Text section:
※

Jon Niese gave up five runs in the fourth, the 15th time in his career he’d given up five runs in a single inning, something no Met pitcher had ever done. Niese is a problem right now. Niese could have represented a fatal error in the company mainframe this Labor Day, but his co-workers came to his aid with vital tech support. Five Met relievers kept those five National runs very lonely. Carlos Torres (whose unmatched endurance and left calf I didn’t intend to curse), Erik Goeddel, Dario Alvarez, Hansel Robles and Jeurys Familia shut out an opposition that had gobbled up our starter and looked ravenous for more.
Well, good luck with that, Washington. No, actually, rotten luck to you. Our guys had the good luck and skill today, as the pen was mightier than the Niese (and the Nats). Hats off in particular to Goeddel for having to come in on a moment’s notice in place of a limping Torres; Alvarez for pulling a modern-day Rich Sauveur in striking out Bryce Harper after coming out of close to nowhere and making his first pitches of the season count like crazy; and Rapid Robles, whose quick-pitching drove Ryan Zimmerman to distraction…and the bench.

※

Data supplied:
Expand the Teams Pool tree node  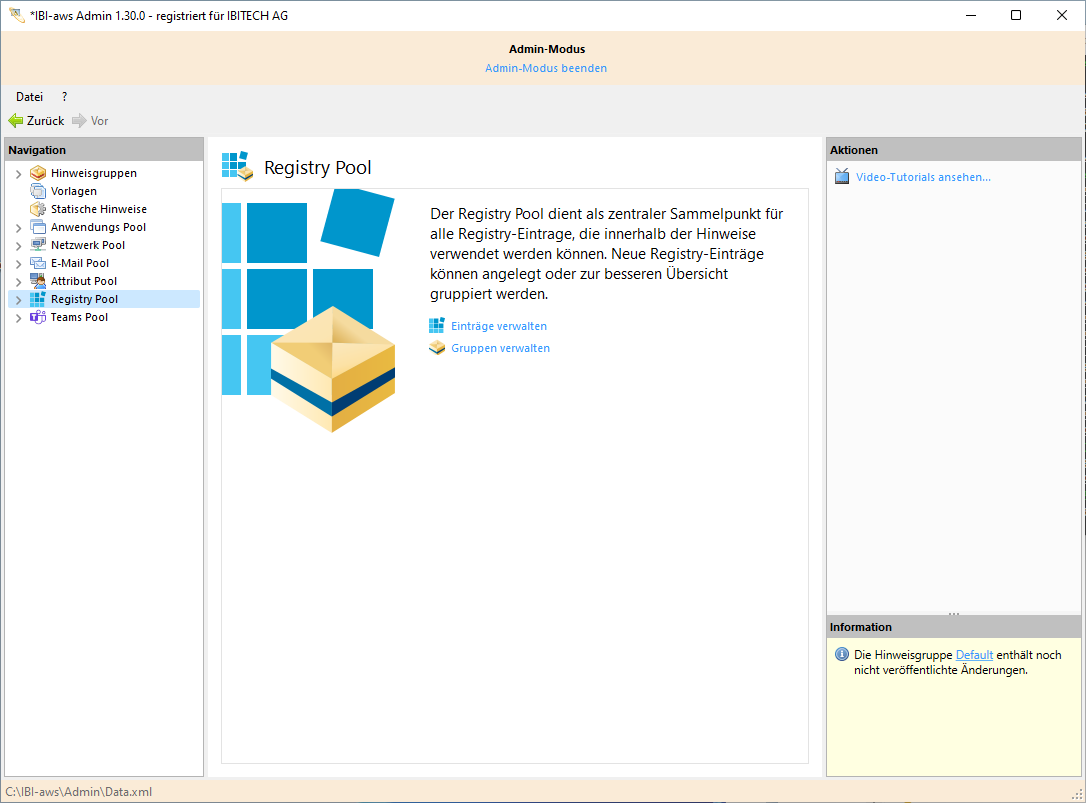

※

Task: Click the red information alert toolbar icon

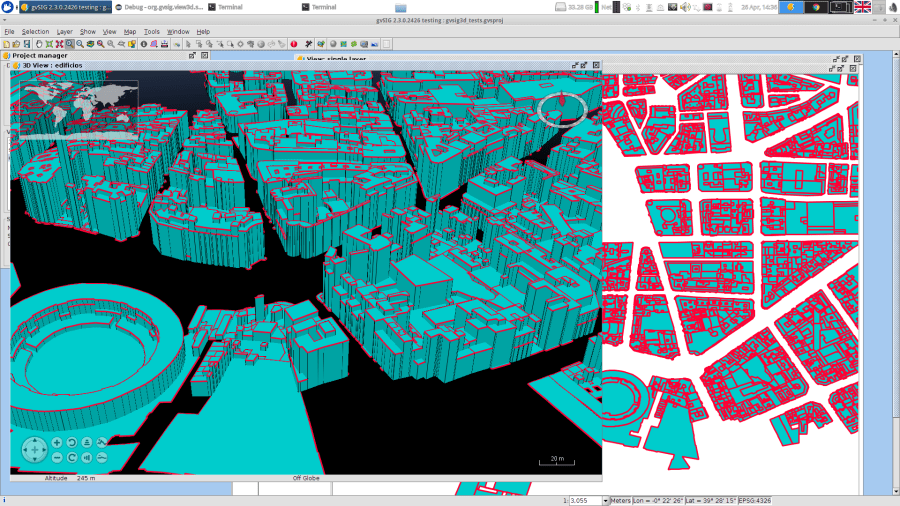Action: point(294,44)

※

Assigned task A:
Answer these questions from the Mets game recap:
(i) How many runs did Jon Niese give up in the fourth inning?
(ii) Which reliever came in on a moment's notice in place of a limping Torres?
(iii) Which pitcher struck out Bryce Harper?
Assigned task B: Write out everything in the Mets game recap from "Jon Niese gave" down to "ravenous for more.".
The rows have no connection to the Mets game recap.

Task result A:
(i) Five
(ii) Erik Goeddel
(iii) Dario Alvarez

Task result B:
Jon Niese gave up five runs in the fourth, the 15th time in his career he’d given up five runs in a single inning, something no Met pitcher had ever done. Niese is a problem right now. Niese could have represented a fatal error in the company mainframe this Labor Day, but his co-workers came to his aid with vital tech support. Five Met relievers kept those five National runs very lonely. Carlos Torres (whose unmatched endurance and left calf I didn’t intend to curse), Erik Goeddel, Dario Alvarez, Hansel Robles and Jeurys Familia shut out an opposition that had gobbled up our starter and looked ravenous for more.